I was watching the program Wealthtrack on public television tonight. I usually do not watch this program because it is investment oriented, but heard some interesting ideas tonight. The guests were David Darst of Morgan Stanley and Robert Kessler. There was considerable discussion about investing in US Treasury notes and it was noted that we can expect a period of deflation for a considerable time. There has been talk about the feds raising interest rates and stuff, but very good arguments were made as to why that really wasn't likely to happen and why we will not have inflation as many of us have been led to believe. The main reason given was the unemployment situation - if there is no demand, then there is nothing to fuel inflation. It was also noted that this is what has happened in Japan for many years. There was also discussion about the deficit and it was noted that our current deficit percentages are double what they were during the depression era. Interesting implications for the real estate market.
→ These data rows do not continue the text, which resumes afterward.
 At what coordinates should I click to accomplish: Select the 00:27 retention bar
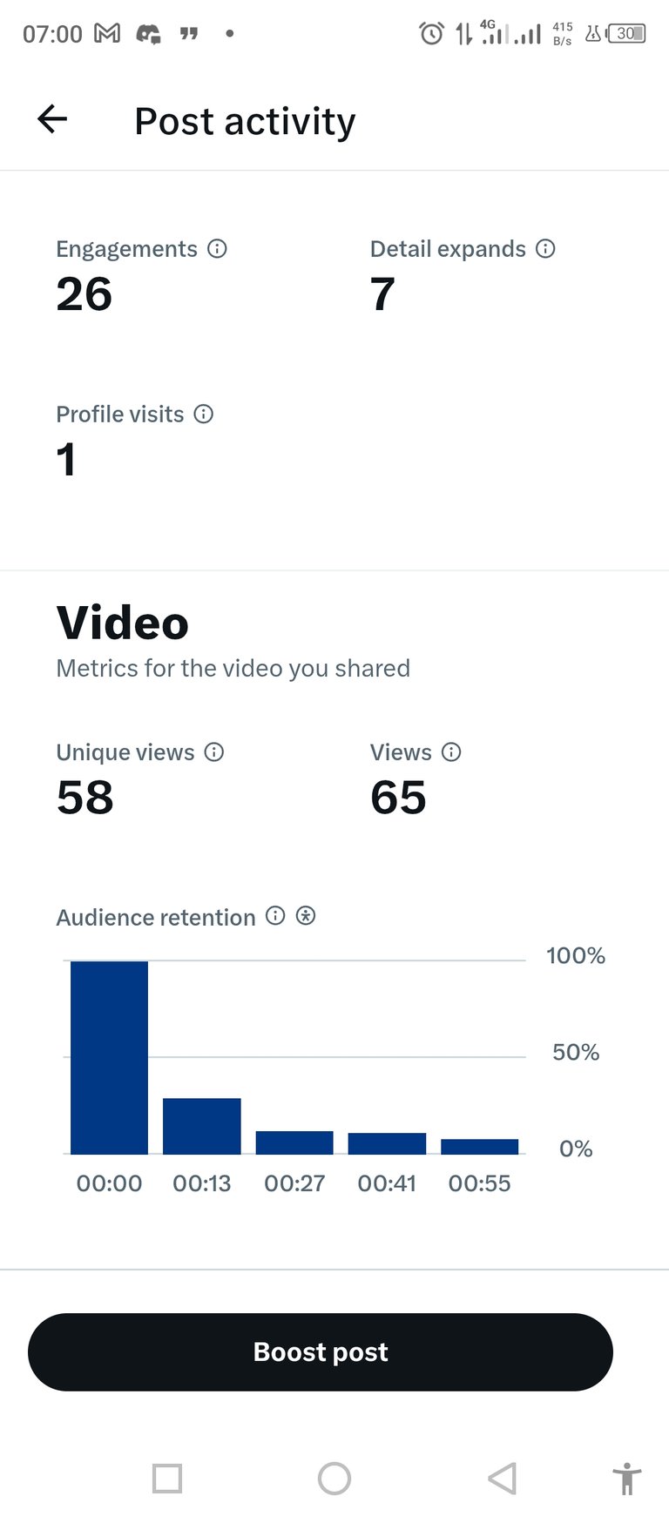pos(294,1143)

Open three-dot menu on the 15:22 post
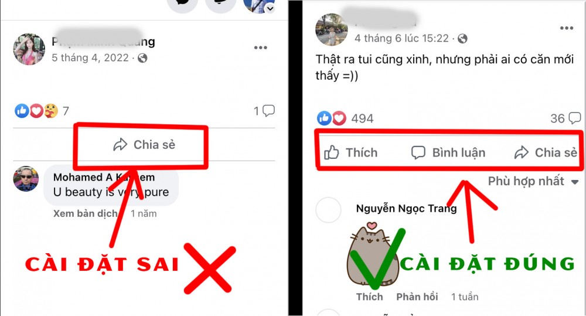pyautogui.click(x=567, y=28)
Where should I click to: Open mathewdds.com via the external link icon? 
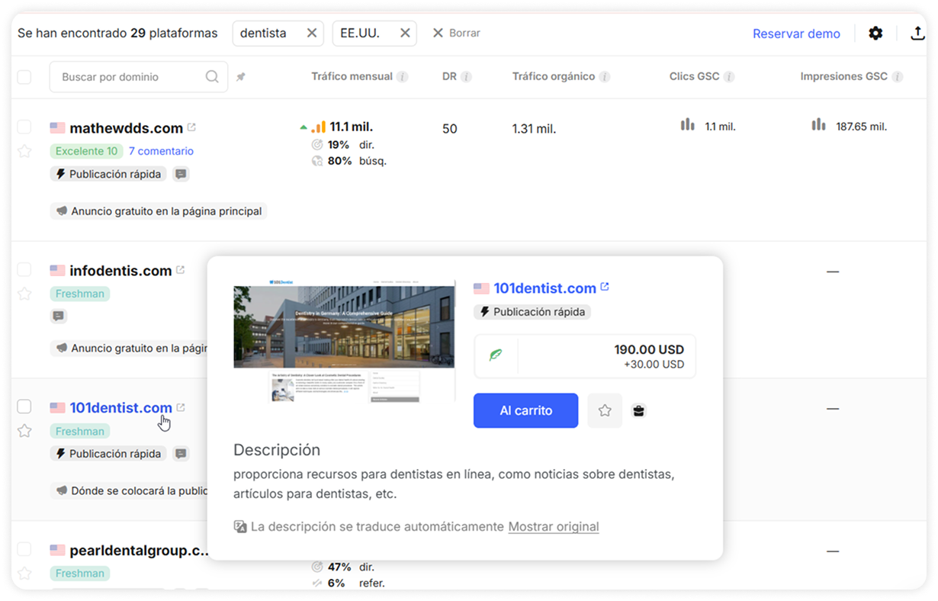pyautogui.click(x=191, y=127)
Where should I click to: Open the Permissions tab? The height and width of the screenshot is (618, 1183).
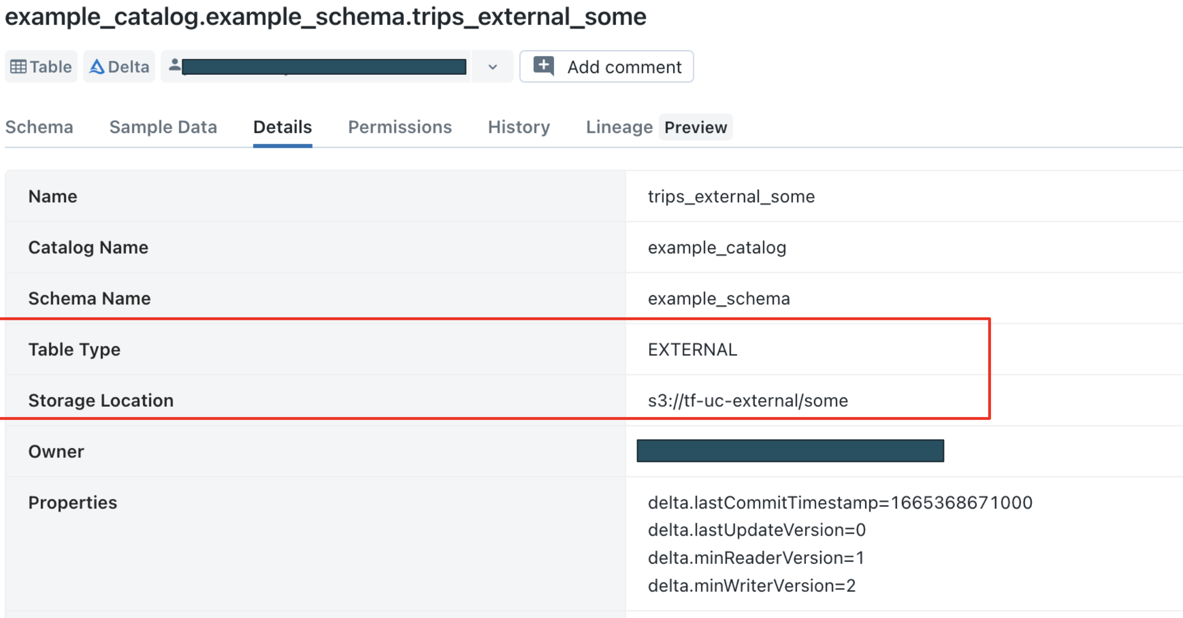[400, 127]
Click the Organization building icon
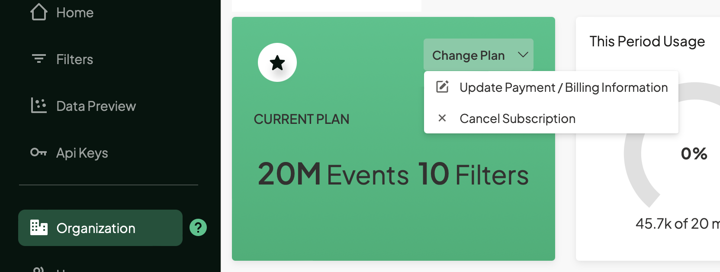This screenshot has height=272, width=720. (39, 227)
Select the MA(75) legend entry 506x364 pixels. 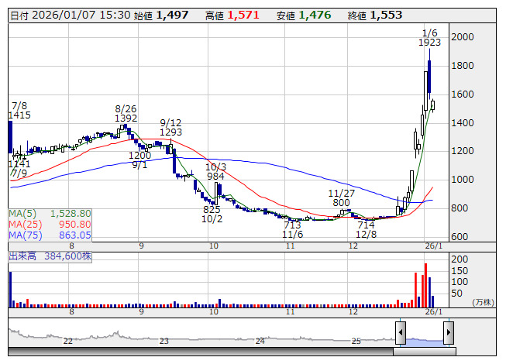(50, 235)
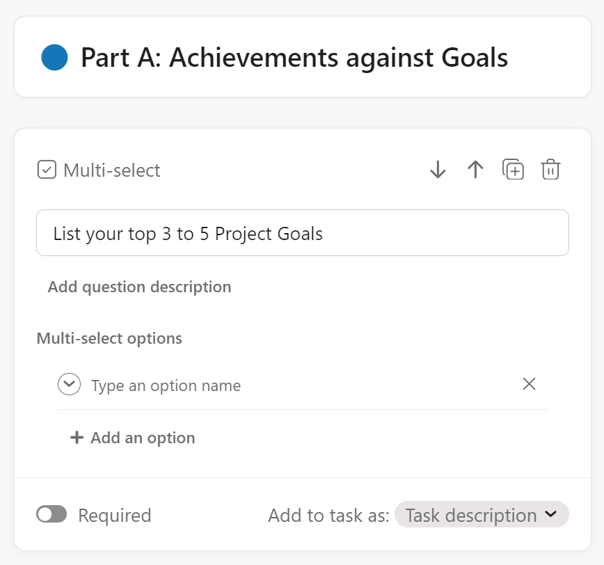The height and width of the screenshot is (565, 604).
Task: Click the plus icon beside Add an option
Action: 77,438
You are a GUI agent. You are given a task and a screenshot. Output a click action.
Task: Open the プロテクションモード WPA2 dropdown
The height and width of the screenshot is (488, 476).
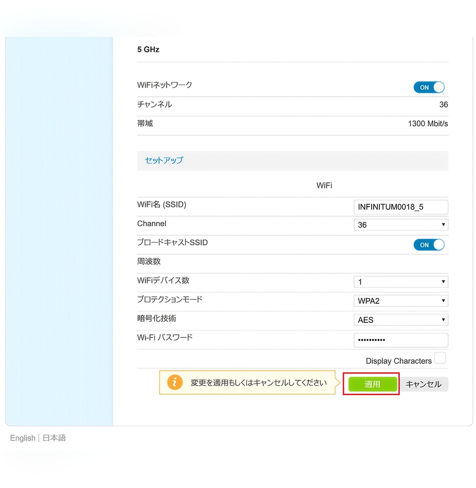point(401,301)
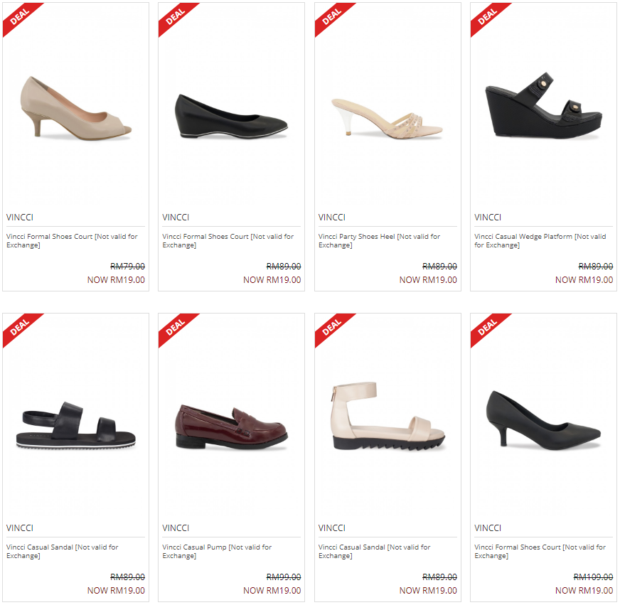
Task: View the black pointed kitten heel photo
Action: tap(544, 420)
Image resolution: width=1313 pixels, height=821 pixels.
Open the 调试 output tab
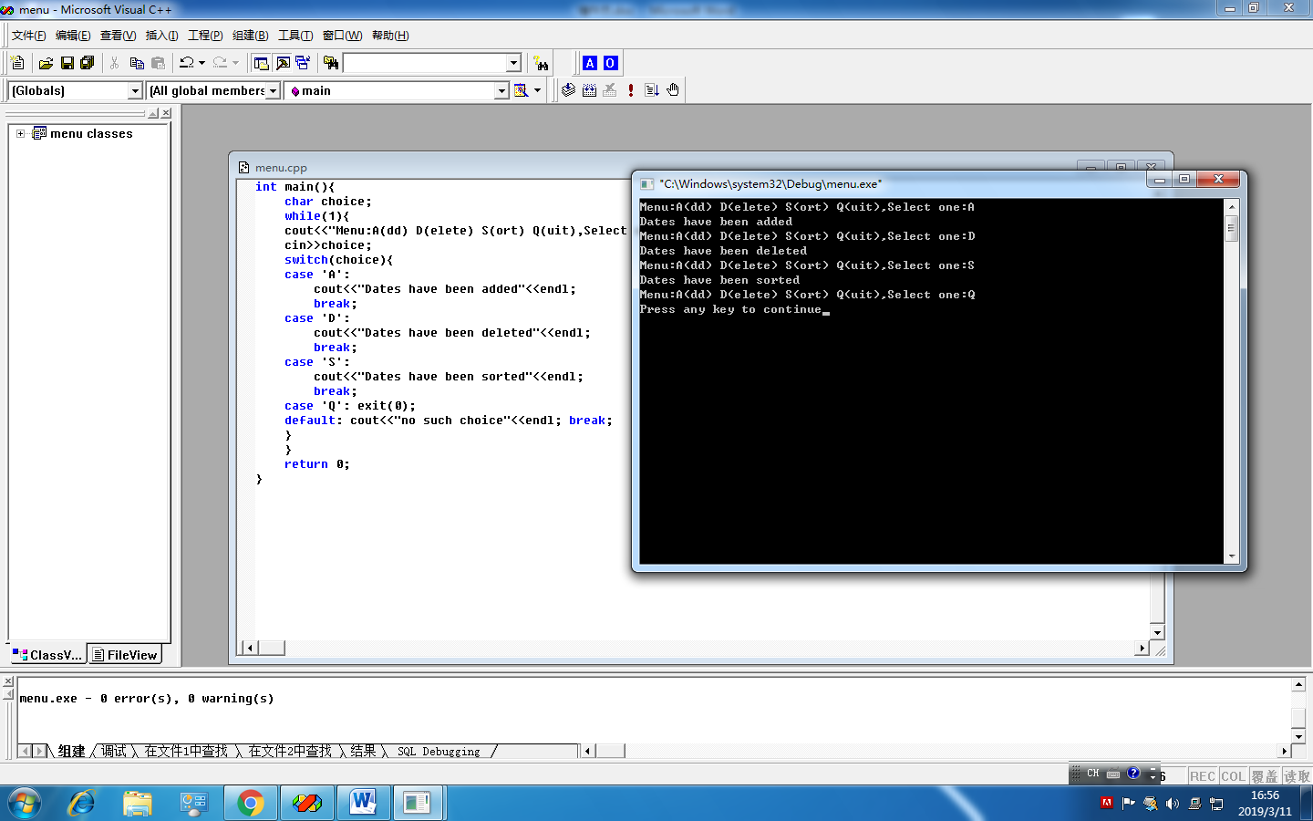pyautogui.click(x=114, y=752)
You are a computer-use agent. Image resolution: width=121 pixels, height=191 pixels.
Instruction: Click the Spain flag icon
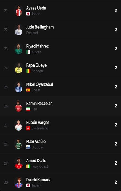[x=28, y=90]
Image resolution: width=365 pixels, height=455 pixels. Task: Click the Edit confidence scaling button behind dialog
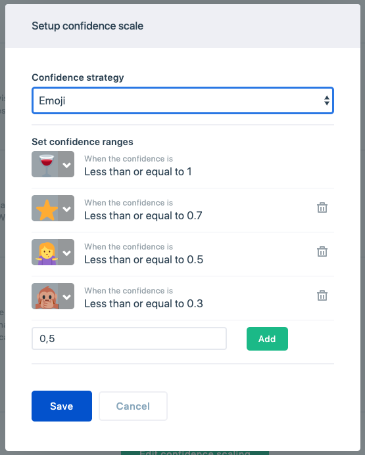pos(195,452)
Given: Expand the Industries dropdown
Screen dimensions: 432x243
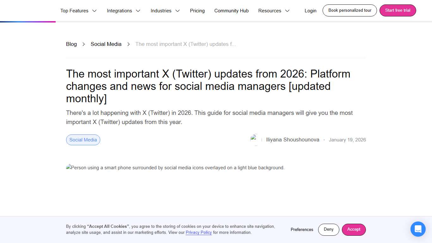Looking at the screenshot, I should [x=165, y=10].
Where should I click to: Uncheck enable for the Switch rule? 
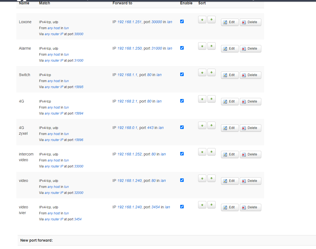[x=182, y=74]
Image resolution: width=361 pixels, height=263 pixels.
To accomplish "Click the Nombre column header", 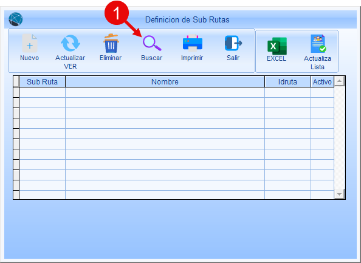I will pyautogui.click(x=165, y=81).
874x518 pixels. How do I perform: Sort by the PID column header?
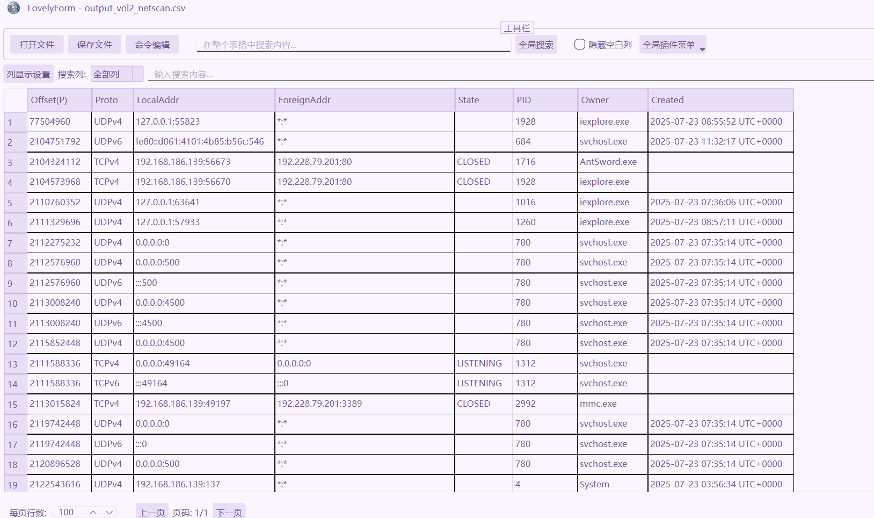[545, 100]
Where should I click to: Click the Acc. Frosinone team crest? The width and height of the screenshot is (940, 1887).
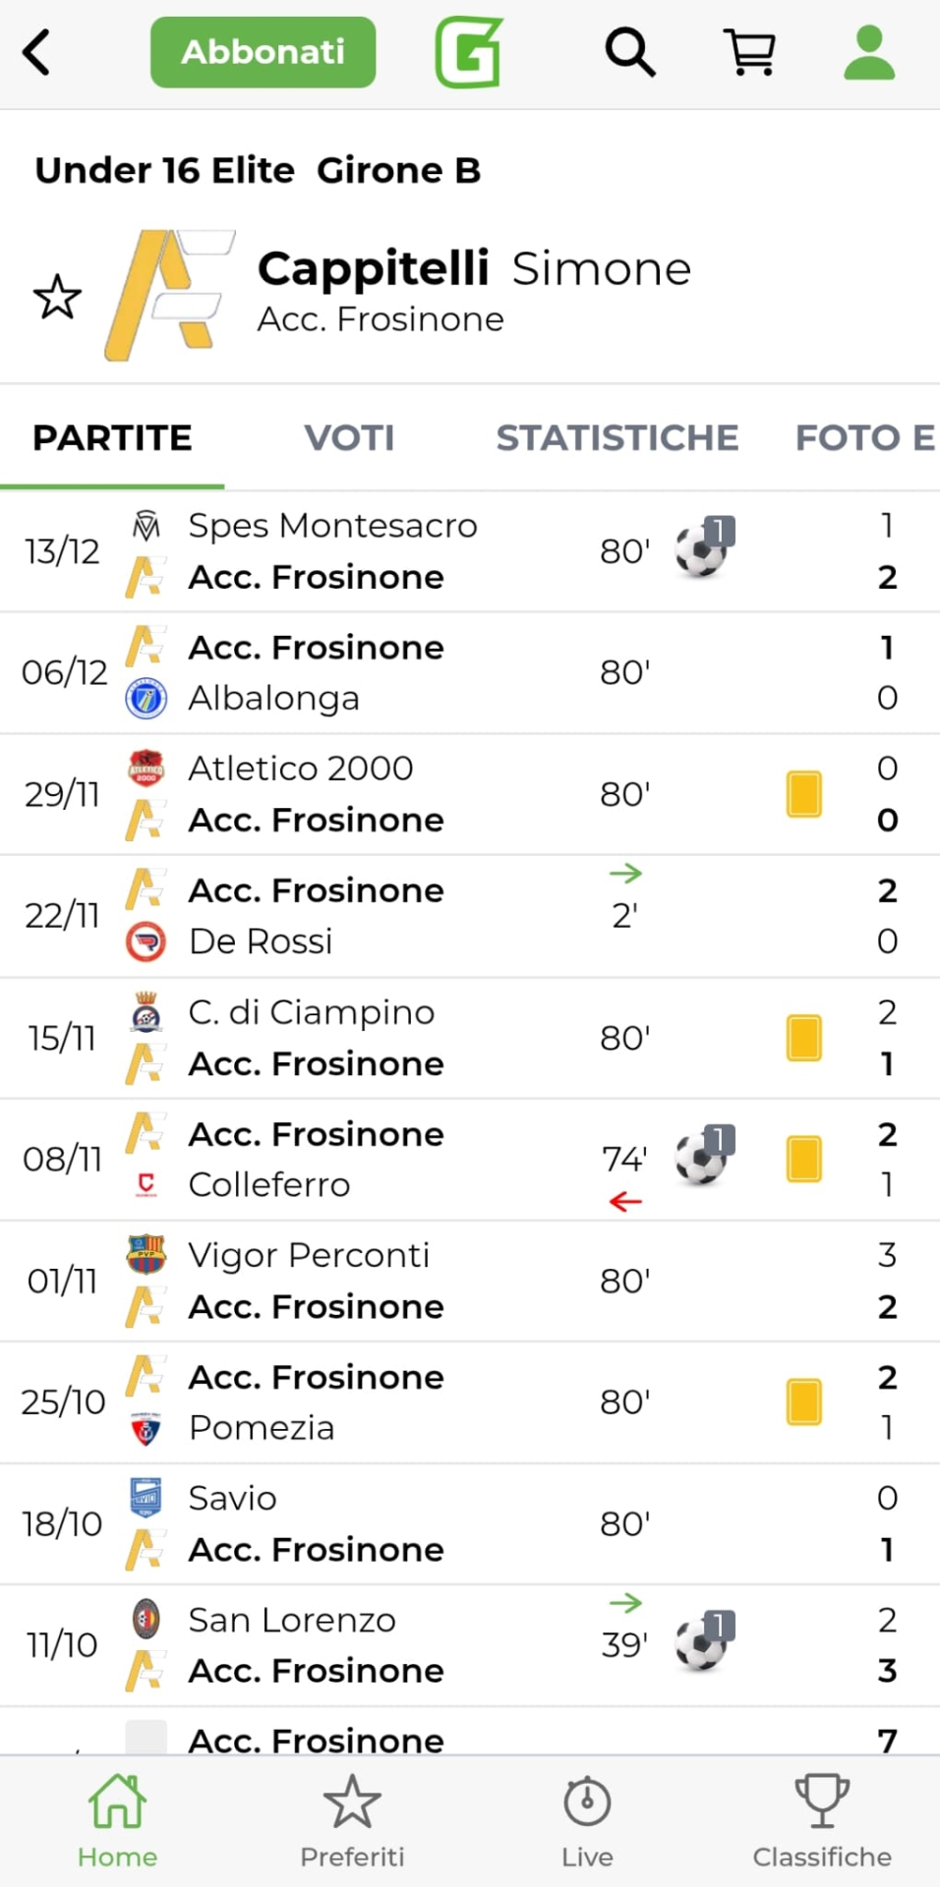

Douglas Elliman Real Estate - Manhattan, NY
LICENSED REAL ESTATE SALESPERSON
It's all very interesting, the big key is how does it effect the real estate market, I think what gets more important is to not only look at these macroeconomic forces but also what are the micro economic in your city that you work in.
Feb 20, 2010 03:28 PM
Glendale, CA
Maria - This is very interesting. We will wait and see which direction the economy will move.
John
Feb 20, 2010 04:18 PM
HomePointe Property Management, CRMC - Sacramento, CA
CPM MPM - Property Manager and Property Management
There is plenty of low price real estate in our area that will cash flow, that is something that we have not seen in decades.
Feb 21, 2010 09:42 AM
Real Estate Entrepreneur - Louisville, KY
Investor
extended depreciation (or) stagflation inevitable... future hyperinflation possible.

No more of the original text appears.